El informe concluye que, a pesar de algunos avances, el Ejército estadounidense carece de la profundidad suficiente en varios sistemas críticos para mantener una guerra de alta intensidad durante más de unas pocas semanas.

Principales vulnerabilidades identificadas
- Municiones de largo alcance: El stock de misiles como Tomahawk, JASSM, LRASM y SM-6 es insuficiente. En wargames del propio CSIS, Estados Unidos agotaría gran parte de sus inventarios de misiles de precisión en la primera semana de un conflicto por Taiwán. La producción actual no alcanza para reponerlos rápidamente (los plazos de entrega oscilan entre 3 y 5 años para varios sistemas clave).
- Sistemas de defensa aérea e interceptores: Hay escasez de interceptores Patriot, THAAD y SM-3/SM-6. Las operaciones recientes contra Irán agravaron aún más este problema al consumir reservas importantes.
- Sistemas no tripulados: Insuficiencia de drones aéreos (UAS), submarinos no tripulados (UUV) y de superficie. Aunque se avanza en el concepto “Hellscape” (enjambres de drones baratos), la producción en masa todavía es limitada.
- Bases vulnerables e infraestructura crítica: Las bases estadounidenses en el Indo-Pacífico (especialmente en Japón, Guam y Filipinas) son altamente vulnerables a misiles balísticos y de crucero chinos. La capacidad de reparación rápida de pistas y protección de infraestructura logística es insuficiente.

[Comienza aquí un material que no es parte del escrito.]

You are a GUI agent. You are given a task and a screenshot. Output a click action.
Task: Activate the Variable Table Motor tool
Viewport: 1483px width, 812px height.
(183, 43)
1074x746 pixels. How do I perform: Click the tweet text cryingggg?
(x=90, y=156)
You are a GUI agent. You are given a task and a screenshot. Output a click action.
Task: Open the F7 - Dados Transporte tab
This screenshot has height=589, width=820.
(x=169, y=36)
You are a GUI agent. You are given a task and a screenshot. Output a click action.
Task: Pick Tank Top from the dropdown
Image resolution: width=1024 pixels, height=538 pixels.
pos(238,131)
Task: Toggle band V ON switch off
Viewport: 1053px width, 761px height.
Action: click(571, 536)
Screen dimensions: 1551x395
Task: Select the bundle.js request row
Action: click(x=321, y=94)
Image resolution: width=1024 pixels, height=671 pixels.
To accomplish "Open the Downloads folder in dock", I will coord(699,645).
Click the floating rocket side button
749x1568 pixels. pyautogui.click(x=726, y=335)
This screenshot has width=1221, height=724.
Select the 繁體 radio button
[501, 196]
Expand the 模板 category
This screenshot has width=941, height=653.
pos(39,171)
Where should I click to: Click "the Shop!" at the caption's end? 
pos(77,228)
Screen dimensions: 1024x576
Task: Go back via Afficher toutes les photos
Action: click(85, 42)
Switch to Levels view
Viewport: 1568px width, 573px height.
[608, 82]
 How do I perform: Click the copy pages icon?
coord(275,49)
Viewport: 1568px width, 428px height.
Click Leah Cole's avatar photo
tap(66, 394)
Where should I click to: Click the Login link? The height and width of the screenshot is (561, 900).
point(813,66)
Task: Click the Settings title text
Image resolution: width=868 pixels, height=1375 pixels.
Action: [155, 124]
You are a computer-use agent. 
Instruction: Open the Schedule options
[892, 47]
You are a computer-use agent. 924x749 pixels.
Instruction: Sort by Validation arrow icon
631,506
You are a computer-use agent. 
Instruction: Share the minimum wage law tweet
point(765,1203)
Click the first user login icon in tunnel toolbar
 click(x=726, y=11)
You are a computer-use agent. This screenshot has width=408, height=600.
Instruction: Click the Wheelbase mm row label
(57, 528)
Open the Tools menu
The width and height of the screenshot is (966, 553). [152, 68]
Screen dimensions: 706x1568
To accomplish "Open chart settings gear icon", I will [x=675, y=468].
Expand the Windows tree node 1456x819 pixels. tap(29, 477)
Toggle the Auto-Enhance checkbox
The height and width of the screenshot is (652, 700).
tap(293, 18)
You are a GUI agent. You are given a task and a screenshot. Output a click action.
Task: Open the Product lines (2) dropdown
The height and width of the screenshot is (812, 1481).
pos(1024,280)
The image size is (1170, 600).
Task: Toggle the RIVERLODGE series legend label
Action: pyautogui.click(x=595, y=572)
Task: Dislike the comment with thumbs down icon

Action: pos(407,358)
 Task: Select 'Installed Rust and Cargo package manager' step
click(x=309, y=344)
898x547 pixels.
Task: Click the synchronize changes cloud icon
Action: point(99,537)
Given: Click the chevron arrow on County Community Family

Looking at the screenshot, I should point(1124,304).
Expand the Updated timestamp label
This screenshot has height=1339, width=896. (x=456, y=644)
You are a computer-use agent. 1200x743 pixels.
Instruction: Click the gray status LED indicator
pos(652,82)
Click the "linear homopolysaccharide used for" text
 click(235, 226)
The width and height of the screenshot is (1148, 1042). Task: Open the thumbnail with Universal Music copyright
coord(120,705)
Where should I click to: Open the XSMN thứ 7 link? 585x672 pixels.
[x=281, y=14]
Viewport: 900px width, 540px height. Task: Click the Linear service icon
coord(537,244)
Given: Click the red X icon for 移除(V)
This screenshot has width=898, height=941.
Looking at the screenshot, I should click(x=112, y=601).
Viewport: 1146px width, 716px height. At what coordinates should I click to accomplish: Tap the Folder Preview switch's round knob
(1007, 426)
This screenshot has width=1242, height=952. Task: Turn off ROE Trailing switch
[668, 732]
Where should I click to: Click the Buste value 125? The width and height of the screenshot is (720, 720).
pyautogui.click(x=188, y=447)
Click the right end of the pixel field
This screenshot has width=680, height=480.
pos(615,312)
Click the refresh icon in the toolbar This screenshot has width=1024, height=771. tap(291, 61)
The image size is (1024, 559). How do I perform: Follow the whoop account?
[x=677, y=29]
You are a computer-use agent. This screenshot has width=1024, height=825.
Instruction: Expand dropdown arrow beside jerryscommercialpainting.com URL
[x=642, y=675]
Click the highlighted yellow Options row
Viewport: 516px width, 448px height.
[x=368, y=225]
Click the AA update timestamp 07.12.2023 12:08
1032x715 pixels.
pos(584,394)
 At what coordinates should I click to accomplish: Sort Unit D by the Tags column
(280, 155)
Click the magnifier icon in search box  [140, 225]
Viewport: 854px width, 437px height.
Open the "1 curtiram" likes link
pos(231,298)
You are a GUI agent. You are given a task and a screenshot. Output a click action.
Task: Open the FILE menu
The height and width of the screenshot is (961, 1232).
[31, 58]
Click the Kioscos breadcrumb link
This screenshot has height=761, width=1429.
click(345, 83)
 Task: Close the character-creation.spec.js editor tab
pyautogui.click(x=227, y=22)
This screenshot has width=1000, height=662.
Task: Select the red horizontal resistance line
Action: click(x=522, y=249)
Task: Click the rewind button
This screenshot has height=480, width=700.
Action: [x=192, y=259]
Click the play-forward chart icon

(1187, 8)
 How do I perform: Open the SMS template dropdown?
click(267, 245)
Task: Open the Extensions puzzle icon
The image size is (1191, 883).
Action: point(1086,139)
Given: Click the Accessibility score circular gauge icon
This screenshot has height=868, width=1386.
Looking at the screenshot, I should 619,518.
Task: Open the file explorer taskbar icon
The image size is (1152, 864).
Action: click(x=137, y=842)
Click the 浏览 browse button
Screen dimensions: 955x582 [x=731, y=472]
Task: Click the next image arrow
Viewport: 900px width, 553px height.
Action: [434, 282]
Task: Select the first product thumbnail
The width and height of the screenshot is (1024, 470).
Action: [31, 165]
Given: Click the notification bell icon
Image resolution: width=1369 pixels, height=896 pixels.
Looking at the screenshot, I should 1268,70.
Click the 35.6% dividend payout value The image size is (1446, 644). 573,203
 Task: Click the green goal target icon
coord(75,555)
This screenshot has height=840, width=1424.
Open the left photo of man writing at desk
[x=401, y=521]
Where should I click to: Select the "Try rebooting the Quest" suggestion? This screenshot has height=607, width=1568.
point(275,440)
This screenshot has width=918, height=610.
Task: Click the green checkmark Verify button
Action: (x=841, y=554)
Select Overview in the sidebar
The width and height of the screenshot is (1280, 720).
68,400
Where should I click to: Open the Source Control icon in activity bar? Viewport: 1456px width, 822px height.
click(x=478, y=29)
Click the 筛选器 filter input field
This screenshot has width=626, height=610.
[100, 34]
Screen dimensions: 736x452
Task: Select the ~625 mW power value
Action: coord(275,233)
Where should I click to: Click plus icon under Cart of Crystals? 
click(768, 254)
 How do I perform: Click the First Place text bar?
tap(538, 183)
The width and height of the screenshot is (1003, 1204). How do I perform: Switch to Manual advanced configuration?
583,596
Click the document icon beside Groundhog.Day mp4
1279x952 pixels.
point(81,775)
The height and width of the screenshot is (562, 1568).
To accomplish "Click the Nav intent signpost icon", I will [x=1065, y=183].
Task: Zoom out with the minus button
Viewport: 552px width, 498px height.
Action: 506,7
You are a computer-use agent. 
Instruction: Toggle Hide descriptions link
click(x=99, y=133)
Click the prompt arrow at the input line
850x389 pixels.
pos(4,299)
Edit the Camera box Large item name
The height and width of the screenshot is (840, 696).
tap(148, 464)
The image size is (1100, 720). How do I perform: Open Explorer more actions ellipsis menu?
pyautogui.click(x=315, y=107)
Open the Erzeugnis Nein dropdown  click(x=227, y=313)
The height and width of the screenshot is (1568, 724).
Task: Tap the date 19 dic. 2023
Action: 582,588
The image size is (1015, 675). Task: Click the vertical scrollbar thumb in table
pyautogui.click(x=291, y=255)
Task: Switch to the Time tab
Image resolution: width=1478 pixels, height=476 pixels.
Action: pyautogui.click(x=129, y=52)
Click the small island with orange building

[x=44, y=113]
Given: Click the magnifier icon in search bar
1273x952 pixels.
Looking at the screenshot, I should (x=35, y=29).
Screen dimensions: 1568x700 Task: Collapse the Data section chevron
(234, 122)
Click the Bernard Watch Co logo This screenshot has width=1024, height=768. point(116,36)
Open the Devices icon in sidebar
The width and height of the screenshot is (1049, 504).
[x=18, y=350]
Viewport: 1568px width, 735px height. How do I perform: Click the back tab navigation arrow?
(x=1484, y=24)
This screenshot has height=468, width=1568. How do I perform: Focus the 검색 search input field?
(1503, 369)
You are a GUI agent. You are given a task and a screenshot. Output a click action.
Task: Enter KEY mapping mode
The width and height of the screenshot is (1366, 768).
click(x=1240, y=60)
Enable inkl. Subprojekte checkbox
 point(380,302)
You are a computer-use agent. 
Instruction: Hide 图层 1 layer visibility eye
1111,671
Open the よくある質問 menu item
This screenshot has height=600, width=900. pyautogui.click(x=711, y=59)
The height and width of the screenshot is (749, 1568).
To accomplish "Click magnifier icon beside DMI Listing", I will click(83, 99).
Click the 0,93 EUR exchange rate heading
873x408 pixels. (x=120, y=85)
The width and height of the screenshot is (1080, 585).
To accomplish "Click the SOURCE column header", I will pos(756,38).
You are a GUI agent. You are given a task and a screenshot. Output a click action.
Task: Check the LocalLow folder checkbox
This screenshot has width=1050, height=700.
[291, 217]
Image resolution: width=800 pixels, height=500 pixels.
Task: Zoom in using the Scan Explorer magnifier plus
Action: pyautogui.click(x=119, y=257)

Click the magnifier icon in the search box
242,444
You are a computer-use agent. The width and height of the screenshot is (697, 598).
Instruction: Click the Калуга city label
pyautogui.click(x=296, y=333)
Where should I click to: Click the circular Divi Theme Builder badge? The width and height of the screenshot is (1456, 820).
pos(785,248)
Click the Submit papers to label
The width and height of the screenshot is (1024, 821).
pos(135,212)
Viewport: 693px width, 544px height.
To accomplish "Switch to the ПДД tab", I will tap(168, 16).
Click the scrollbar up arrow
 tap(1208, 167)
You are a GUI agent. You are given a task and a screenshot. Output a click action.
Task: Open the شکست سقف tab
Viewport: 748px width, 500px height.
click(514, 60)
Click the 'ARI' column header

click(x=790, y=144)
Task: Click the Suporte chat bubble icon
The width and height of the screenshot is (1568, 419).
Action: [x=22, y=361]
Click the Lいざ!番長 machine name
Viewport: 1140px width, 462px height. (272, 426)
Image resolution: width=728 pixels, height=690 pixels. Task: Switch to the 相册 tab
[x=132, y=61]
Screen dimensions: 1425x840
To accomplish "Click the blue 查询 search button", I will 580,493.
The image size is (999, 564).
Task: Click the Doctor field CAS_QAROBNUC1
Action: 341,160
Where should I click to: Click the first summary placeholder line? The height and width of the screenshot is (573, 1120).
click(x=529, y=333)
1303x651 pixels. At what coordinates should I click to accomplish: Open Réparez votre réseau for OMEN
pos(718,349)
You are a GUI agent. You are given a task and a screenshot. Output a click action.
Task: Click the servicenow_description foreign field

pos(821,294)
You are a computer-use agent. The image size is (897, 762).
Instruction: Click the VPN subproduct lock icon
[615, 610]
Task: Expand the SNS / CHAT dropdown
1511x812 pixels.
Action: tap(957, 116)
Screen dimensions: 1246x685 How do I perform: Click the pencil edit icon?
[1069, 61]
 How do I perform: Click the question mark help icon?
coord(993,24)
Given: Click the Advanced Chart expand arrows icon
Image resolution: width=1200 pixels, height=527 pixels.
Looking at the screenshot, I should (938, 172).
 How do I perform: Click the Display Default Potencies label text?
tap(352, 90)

- Guerra en dos frentes: Un conflicto simultáneo con China y otro adversario (por ejemplo en Europa o Medio Oriente) complicaría dramáticamente la situación debido a la limitación de recursos.
Contexto del informe
China, por su parte, mantiene su base industrial de defensa en “pie de guerra”, produciendo armas a gran escala y a mayor velocidad. Mientras tanto, la base industrial estadounidense, aunque ha mejorado en el último año, sigue sin estar preparada para un esfuerzo sostenido de alto ritmo.
El informe destaca que no hay soluciones rápidas: se necesitan contratos multianuales, mayor inversión en infraestructura de bases, producción masiva de sistemas “high-low” (mezcla de armas caras y baratas) y un aumento significativo de ayuda militar a Taiwán.
Este análisis se basa en wargames, datos de inteligencia abierta y evaluaciones de capacidad industrial, y refuerza advertencias similares de think tanks como RAND y Heritage Foundation en años anteriores.
La conclusión del CSIS es clara: la disuasión actual se basa más en la percepción de fuerza que en una capacidad real demostrable para sostener una guerra prolongada contra China. Esto representa uno de los mayores desafíos estratégicos para Estados Unidos en la actualidad.